* _WHAT THE TASK REQUIRES_
Arrange every line of the entries below in a Markdown table with two columns, Row and Entry line. Number the rows in order and omit blank lines.
[start]
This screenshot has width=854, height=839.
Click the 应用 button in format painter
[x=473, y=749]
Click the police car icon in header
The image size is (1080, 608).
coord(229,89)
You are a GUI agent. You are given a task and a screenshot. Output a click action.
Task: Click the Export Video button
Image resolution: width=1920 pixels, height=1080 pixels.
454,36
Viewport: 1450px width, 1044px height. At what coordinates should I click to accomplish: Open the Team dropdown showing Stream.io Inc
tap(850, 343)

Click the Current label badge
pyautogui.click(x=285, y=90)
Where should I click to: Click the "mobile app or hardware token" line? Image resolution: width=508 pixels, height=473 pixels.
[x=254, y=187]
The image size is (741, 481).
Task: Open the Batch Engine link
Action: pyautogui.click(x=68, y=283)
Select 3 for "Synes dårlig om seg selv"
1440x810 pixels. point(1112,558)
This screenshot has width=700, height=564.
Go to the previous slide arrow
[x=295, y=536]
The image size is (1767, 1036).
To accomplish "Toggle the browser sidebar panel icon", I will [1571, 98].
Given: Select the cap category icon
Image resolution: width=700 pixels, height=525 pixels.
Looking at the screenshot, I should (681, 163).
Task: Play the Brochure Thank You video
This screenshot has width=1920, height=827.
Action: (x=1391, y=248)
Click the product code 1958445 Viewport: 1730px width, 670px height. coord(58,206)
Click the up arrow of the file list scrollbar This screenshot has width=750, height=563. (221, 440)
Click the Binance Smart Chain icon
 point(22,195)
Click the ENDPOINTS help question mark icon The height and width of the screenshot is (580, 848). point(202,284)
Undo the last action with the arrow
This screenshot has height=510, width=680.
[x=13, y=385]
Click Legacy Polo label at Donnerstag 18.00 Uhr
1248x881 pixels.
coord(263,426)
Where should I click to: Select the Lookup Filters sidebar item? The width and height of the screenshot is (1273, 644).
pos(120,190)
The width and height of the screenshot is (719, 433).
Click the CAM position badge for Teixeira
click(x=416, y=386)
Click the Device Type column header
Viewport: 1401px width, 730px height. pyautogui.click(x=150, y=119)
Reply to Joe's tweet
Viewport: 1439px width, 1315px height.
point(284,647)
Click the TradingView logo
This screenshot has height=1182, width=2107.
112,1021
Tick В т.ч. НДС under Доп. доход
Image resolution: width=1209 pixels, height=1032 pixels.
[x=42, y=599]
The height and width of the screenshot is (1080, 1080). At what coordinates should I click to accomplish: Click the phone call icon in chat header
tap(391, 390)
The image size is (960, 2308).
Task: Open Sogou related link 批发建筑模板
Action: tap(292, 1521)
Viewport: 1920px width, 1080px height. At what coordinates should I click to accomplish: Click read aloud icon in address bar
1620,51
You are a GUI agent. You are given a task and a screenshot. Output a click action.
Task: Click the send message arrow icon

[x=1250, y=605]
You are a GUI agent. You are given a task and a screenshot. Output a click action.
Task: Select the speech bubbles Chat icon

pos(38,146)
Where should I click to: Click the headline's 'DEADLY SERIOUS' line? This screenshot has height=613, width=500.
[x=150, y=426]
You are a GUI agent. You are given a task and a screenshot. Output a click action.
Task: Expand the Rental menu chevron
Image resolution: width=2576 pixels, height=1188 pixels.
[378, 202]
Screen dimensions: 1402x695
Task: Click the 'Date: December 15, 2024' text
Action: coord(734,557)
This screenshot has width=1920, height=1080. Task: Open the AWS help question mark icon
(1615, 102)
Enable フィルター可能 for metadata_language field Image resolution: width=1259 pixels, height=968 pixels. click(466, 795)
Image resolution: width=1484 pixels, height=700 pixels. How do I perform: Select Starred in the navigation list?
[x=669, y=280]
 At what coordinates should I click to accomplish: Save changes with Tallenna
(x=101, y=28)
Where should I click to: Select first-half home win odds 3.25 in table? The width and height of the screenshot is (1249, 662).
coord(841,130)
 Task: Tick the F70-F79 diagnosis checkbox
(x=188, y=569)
[end]
* _RESULT OF THIS EXERCISE_
| Row | Entry line |
|---|---|
| 1 | This screenshot has width=854, height=839. |
| 2 | Click the 应用 button in format painter |
| 3 | [x=473, y=749] |
| 4 | Click the police car icon in header |
| 5 | The image size is (1080, 608). |
| 6 | coord(229,89) |
| 7 | You are a GUI agent. You are given a task and a screenshot. Output a click action. |
| 8 | Task: Click the Export Video button |
| 9 | Image resolution: width=1920 pixels, height=1080 pixels. |
| 10 | 454,36 |
| 11 | Viewport: 1450px width, 1044px height. At what coordinates should I click to accomplish: Open the Team dropdown showing Stream.io Inc |
| 12 | tap(850, 343) |
| 13 | Click the Current label badge |
| 14 | pyautogui.click(x=285, y=90) |
| 15 | Where should I click to: Click the "mobile app or hardware token" line? Image resolution: width=508 pixels, height=473 pixels. |
| 16 | [x=254, y=187] |
| 17 | The image size is (741, 481). |
| 18 | Task: Open the Batch Engine link |
| 19 | Action: pyautogui.click(x=68, y=283) |
| 20 | Select 3 for "Synes dårlig om seg selv" |
| 21 | 1440x810 pixels. point(1112,558) |
| 22 | This screenshot has width=700, height=564. |
| 23 | Go to the previous slide arrow |
| 24 | [x=295, y=536] |
| 25 | The image size is (1767, 1036). |
| 26 | To accomplish "Toggle the browser sidebar panel icon", I will [1571, 98]. |
| 27 | Given: Select the cap category icon |
| 28 | Image resolution: width=700 pixels, height=525 pixels. |
| 29 | Looking at the screenshot, I should (681, 163). |
| 30 | Task: Play the Brochure Thank You video |
| 31 | This screenshot has width=1920, height=827. |
| 32 | Action: (x=1391, y=248) |
| 33 | Click the product code 1958445 Viewport: 1730px width, 670px height. coord(58,206) |
| 34 | Click the up arrow of the file list scrollbar This screenshot has width=750, height=563. (221, 440) |
| 35 | Click the Binance Smart Chain icon |
| 36 |  point(22,195) |
| 37 | Click the ENDPOINTS help question mark icon The height and width of the screenshot is (580, 848). point(202,284) |
| 38 | Undo the last action with the arrow |
| 39 | This screenshot has height=510, width=680. |
| 40 | [x=13, y=385] |
| 41 | Click Legacy Polo label at Donnerstag 18.00 Uhr |
| 42 | 1248x881 pixels. |
| 43 | coord(263,426) |
| 44 | Where should I click to: Select the Lookup Filters sidebar item? The width and height of the screenshot is (1273, 644). |
| 45 | pos(120,190) |
| 46 | The width and height of the screenshot is (719, 433). |
| 47 | Click the CAM position badge for Teixeira |
| 48 | click(x=416, y=386) |
| 49 | Click the Device Type column header |
| 50 | Viewport: 1401px width, 730px height. pyautogui.click(x=150, y=119) |
| 51 | Reply to Joe's tweet |
| 52 | Viewport: 1439px width, 1315px height. |
| 53 | point(284,647) |
| 54 | Click the TradingView logo |
| 55 | This screenshot has height=1182, width=2107. |
| 56 | 112,1021 |
| 57 | Tick В т.ч. НДС under Доп. доход |
| 58 | Image resolution: width=1209 pixels, height=1032 pixels. |
| 59 | [x=42, y=599] |
| 60 | The height and width of the screenshot is (1080, 1080). At what coordinates should I click to accomplish: Click the phone call icon in chat header |
| 61 | tap(391, 390) |
| 62 | The image size is (960, 2308). |
| 63 | Task: Open Sogou related link 批发建筑模板 |
| 64 | Action: tap(292, 1521) |
| 65 | Viewport: 1920px width, 1080px height. At what coordinates should I click to accomplish: Click read aloud icon in address bar |
| 66 | 1620,51 |
| 67 | You are a GUI agent. You are given a task and a screenshot. Output a click action. |
| 68 | Task: Click the send message arrow icon |
| 69 | [x=1250, y=605] |
| 70 | You are a GUI agent. You are given a task and a screenshot. Output a click action. |
| 71 | Task: Select the speech bubbles Chat icon |
| 72 | pos(38,146) |
| 73 | Where should I click to: Click the headline's 'DEADLY SERIOUS' line? This screenshot has height=613, width=500. |
| 74 | [x=150, y=426] |
| 75 | You are a GUI agent. You are given a task and a screenshot. Output a click action. |
| 76 | Task: Expand the Rental menu chevron |
| 77 | Image resolution: width=2576 pixels, height=1188 pixels. |
| 78 | [378, 202] |
| 79 | Screen dimensions: 1402x695 |
| 80 | Task: Click the 'Date: December 15, 2024' text |
| 81 | Action: coord(734,557) |
| 82 | This screenshot has width=1920, height=1080. Task: Open the AWS help question mark icon |
| 83 | (1615, 102) |
| 84 | Enable フィルター可能 for metadata_language field Image resolution: width=1259 pixels, height=968 pixels. click(466, 795) |
| 85 | Image resolution: width=1484 pixels, height=700 pixels. How do I perform: Select Starred in the navigation list? |
| 86 | [x=669, y=280] |
| 87 |  At what coordinates should I click to accomplish: Save changes with Tallenna |
| 88 | (x=101, y=28) |
| 89 | Where should I click to: Select first-half home win odds 3.25 in table? The width and height of the screenshot is (1249, 662). |
| 90 | coord(841,130) |
| 91 |  Task: Tick the F70-F79 diagnosis checkbox |
| 92 | (x=188, y=569) |